El cierre de la planta de Nissan de la Zona Franca resulta muy significativo. Denota una vez más el cosmopolitismo desarraigado de las grandes corporaciones multinacionales que cierran aquí y abren allá sin más consideración que la cuenta de resultados. No son de ninguna parte. Se pone de manifiesto cómo la industria global tiende a priorizar costes salariales bajos y desplaza sus factorías hacia lugares con gente dispuesta a trabajar a cualquier precio o bien por disponer allí de un ecosistema tecnológico adecuado. También se evidencia que España, como tampoco Cataluña, disponen de una política industrial digna de este nombre. A pesar de lo impactante del anuncio del cierre, sólo lo pueden considerar inesperado aquellos que estaban notoriamente despistados.
La empresa no encargaba nuevos modelos en la planta hacía tiempo, la cual sólo trabajaba el 20% de su capacidad y desde hace años que no recibía ningún tipo de inversión. Los sindicatos hace tiempo que se habían arrodillado al chantaje evidente de la empresa para retardar lo inevitable, aceptando despidos parciales y bajas salariales, así como las administraciones proporcionándoles ayudas públicas. No han servido para nada ni los recursos públicos inyectados ni los sacrificios hechos por los trabajadores. Pierden el puesto de trabajo directo a 3.000 trabajadores y llegan hasta 25.000 los indirectamente afectados en las 500 empresas proveedoras de la compañía. Cifras importantes en tiempos de desempleo, precariedad y crisis económica como efecto del coronavirus, pero especialmente relevante resulta la carga simbólica de todo ello. La desindustrialización sigue avanzando en una Cataluña que parece haberse puesto solamente en brazos de un sector tan frágil como es el del turismo y en manos de dirigentes que parecen dar por buena la quimera de que este debe ser un país postindustrial.
Obvian, que una parte importante del sector servicios sigue los pasos del desplazamiento industrial, ya que le aporta una función auxiliar. La modernidad no va ligada a vaciarse de actividad manufacturera como defienden algunos. Alemania es un buen ejemplo. La gran diferencia es que ese país dispone de una gran industria nacional --que cuando conviene, como ahora, protege--, la estrategia de la cual no es la de los mínimos costes laborales, sino el de la tecnología aumentando la productividad y de la calidad, apostando por jugar en el segmento alto del producto industrial.

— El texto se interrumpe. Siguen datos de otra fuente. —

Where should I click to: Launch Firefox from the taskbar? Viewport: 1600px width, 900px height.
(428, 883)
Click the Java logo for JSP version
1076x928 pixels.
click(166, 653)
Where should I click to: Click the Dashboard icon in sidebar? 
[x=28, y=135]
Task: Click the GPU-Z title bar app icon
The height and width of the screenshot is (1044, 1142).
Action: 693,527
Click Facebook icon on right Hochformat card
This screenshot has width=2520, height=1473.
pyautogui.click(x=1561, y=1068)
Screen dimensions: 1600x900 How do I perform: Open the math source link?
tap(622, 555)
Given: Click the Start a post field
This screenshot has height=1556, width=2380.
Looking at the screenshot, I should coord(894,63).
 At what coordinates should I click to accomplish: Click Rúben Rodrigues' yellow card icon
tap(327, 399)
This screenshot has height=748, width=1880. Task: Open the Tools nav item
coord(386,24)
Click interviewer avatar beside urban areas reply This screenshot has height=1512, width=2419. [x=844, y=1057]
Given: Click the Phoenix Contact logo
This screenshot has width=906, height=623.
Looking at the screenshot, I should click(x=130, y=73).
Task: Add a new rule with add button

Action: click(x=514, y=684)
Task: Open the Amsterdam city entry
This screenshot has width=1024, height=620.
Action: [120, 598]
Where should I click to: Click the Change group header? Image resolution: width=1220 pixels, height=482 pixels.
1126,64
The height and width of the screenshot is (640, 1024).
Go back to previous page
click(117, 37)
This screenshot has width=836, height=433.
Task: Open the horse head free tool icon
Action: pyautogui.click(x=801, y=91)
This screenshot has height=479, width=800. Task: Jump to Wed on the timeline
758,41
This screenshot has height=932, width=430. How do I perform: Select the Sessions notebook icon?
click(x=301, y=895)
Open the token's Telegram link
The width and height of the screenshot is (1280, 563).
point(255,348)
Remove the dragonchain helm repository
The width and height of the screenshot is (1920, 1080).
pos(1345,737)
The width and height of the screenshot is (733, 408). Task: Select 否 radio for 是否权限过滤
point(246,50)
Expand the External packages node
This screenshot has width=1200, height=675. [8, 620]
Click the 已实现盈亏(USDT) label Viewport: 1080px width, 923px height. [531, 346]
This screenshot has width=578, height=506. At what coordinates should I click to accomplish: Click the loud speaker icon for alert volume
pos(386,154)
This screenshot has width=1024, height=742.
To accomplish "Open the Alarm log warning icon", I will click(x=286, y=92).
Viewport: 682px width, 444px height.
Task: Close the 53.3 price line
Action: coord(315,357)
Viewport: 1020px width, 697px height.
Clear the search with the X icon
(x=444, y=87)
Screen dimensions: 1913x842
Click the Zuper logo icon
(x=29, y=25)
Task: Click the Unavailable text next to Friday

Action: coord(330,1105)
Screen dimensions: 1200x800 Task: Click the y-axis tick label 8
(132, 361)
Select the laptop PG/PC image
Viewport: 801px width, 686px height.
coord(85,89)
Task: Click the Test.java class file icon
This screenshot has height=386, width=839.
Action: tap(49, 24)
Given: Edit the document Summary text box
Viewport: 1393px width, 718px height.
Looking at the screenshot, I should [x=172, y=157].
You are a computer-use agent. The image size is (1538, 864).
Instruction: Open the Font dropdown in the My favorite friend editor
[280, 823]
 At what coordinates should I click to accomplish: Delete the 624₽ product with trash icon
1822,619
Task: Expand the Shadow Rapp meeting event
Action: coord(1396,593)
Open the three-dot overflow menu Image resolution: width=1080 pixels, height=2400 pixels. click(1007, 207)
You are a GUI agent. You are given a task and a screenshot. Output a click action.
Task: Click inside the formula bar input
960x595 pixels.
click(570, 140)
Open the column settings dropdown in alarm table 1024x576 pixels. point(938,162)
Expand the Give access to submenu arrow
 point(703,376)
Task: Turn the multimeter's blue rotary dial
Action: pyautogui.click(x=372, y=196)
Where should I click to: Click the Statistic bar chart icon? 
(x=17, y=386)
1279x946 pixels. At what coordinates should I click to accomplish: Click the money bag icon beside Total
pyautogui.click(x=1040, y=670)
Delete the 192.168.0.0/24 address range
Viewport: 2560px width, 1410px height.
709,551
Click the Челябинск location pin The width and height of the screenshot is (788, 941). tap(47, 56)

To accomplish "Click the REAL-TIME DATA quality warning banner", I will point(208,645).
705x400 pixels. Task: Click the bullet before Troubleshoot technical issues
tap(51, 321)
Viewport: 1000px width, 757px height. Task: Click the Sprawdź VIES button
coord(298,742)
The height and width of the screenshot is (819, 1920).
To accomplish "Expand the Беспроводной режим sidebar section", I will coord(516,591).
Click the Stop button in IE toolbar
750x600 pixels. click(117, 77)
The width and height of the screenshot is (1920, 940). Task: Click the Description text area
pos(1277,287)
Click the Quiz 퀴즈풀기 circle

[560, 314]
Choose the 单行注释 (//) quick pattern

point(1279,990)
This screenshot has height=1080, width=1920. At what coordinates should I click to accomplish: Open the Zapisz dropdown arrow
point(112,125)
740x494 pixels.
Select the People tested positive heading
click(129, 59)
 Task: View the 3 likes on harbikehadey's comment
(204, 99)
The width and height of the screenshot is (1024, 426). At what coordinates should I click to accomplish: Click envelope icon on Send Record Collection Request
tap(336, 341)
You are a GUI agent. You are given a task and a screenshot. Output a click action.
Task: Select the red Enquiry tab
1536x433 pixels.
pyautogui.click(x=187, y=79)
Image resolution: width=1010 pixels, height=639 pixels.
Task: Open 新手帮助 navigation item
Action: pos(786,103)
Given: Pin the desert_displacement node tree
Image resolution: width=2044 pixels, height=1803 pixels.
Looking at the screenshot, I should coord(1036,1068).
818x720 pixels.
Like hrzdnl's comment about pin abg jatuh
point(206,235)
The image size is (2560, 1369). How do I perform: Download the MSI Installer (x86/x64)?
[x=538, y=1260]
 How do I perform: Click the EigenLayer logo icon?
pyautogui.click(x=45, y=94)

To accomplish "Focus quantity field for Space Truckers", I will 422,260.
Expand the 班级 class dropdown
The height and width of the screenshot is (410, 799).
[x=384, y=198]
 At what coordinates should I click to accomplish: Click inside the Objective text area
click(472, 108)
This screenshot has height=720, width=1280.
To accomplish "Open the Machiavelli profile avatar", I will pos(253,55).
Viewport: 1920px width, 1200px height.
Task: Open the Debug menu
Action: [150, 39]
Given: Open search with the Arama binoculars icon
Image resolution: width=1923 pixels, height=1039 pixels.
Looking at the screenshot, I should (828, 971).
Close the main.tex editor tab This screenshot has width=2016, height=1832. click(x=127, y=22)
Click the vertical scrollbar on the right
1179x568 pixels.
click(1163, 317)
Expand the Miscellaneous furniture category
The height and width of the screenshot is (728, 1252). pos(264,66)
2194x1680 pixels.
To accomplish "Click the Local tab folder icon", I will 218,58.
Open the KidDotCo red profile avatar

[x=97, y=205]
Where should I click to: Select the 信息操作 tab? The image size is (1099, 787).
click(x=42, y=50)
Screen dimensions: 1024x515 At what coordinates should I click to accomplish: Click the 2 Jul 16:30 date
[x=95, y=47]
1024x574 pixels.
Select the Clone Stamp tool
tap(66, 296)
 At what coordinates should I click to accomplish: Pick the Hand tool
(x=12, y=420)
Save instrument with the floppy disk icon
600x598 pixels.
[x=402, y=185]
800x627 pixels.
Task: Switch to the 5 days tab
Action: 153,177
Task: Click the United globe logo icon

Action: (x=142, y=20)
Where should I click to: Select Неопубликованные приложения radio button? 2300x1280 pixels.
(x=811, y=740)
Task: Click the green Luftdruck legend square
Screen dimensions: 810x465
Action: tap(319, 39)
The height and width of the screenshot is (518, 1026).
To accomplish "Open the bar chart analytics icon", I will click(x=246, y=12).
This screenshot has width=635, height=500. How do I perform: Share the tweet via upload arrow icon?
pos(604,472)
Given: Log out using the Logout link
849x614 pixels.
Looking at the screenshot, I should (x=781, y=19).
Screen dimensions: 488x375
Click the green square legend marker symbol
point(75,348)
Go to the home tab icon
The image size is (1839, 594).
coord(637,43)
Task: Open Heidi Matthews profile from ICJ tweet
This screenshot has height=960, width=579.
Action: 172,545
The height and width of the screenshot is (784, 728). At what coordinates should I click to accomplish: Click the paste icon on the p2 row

El retroceso del sector de la automoción en Cataluña y España justamente explica muchas cosas sobre lo que significa ser dependiente de la inversión exterior y de no disponer de proyectos económicos e industriales de largo recorrido. Alemania es la primera potencia europea en el sector de la automoción, con 5,6 millones anuales de vehículos que salen der sus factorías, además de abrigar importantes marcas que producen hasta 15 millones de vehículos anuales en otros países. Pese desplazar a territorios con salarios más bajos una parte de la producción, ha conseguido crear ecosistemas muy potentes en ciudades del propio país, con empresas hipertecnológicas e innovadoras muy vinculadas a las universidades. Y realiza la transición del vehículo de motor de explosión hacia el coche eléctrico, en el que el valor más importante que lleva incorporado es justamente eso, tecnológico.
España es el segundo productor europeo de vehículos, con 3 millones anuales, por delante de Francia que sólo produce a pesar de su fama 2,4. Pero la comparación con Alemania acaba aquí. También con Francia. Tenemos fábricas de empresas extranjeras ubicadas en el territorio sobre las que no se tiene ninguna influencia y en las que el modelo productivo, en general, no ha evolucionado según la tendencia de la industria automovilística de futuro. Se han perdido las marcas "nacionales" y las factorías de producción buscan más que nada las ventajas comparativas en los salarios que ahora ya se encuentran en otra parte. No hay una industria de automoción propia y aún menos un proyecto, una estrategia, elaborada desde las administraciones. No hemos seguido el modelo de Ulm o Wolfsburg y aún menos el del clúster de Baviera, sino Detroit y sus fábricas vacías y el paisaje industrial de la desolación. Ahora todo el mundo llora. Desde el Gobierno de la Generalitat, tan atentos a las cuestiones simbólicas, pero siempre tanto alejados de la prosaica realidad, se lamentan que en la sede central de la empresa Nissan ni siquiera les cogen el teléfono. Las grandes corporaciones sólo suelen atender a aquellos que se hacen respetar. Y no lo hemos hecho en absoluto.